Professor Halas serves as the Director of the Conjunto Project. She is interested in the rational design of nanoscale optical devices which exploit the plasmon resonant properties of ultrasmall metal structures to focus and manipulate light. This work combines electromagnetic theory with nanofabrication tools developed largely from chemistry. For the past few years her research has focused primarily on Nanoshells, a layered dielectric core/metal shell composite nanoparticle developed in her laboratory at Rice.

Research on the fundamental plasmonic properties of metal nanostructures is currently being extended to other manipulatable nanoscale geometries. Her research group uses a variety of characterization methods for studying the nanostructures that they fabricate, The Halas Nanoengineering Group is actively pursuing applications of nanoshells in biomedicine, in applications relating to ultrafast immunoassays, optically triggerable drug delivery, early stage cancer detection and photothermal cancer therapy.

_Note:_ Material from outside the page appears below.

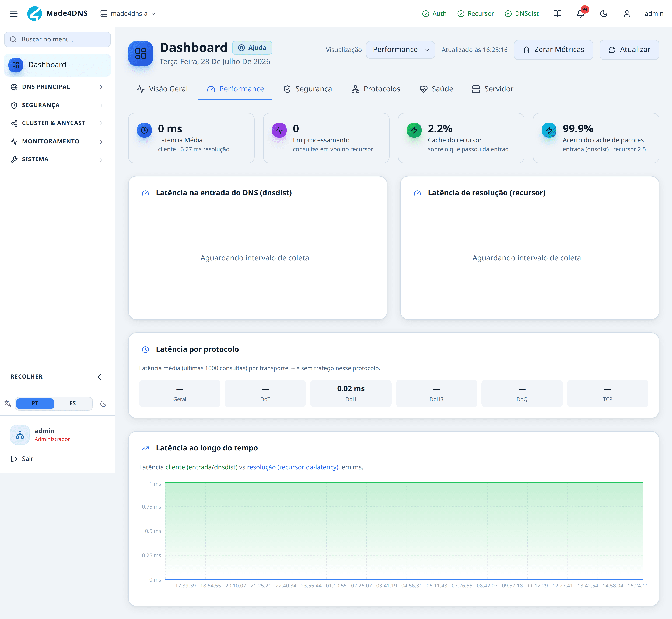The width and height of the screenshot is (672, 619).
Task: Click the DoH 0.02 ms latency tile
Action: point(351,393)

ADVANCING SCIENCE AND ENGINEERING THROUGH
A COMMUNITY OF SCHOLARS AND MENTORS

The goal of the Conjunto Project is to effect long-range improvement in science education for predominantly minority students and to increase the flow of underrepresented ethnic minorities, particularly Hispanic men and women, into science and engineering careers.

 We accomplish this through careful identification, selection, recruitment and support of individuals that exhibit the potential to develop into elite scientists and engineers. By providing high level science and engineering training and educational opportunities for Conjunto students even before they begin and throughout their pursuit of a PhD in science or engineering, we ensure that the students have every opportunity and tool available to reach their potential.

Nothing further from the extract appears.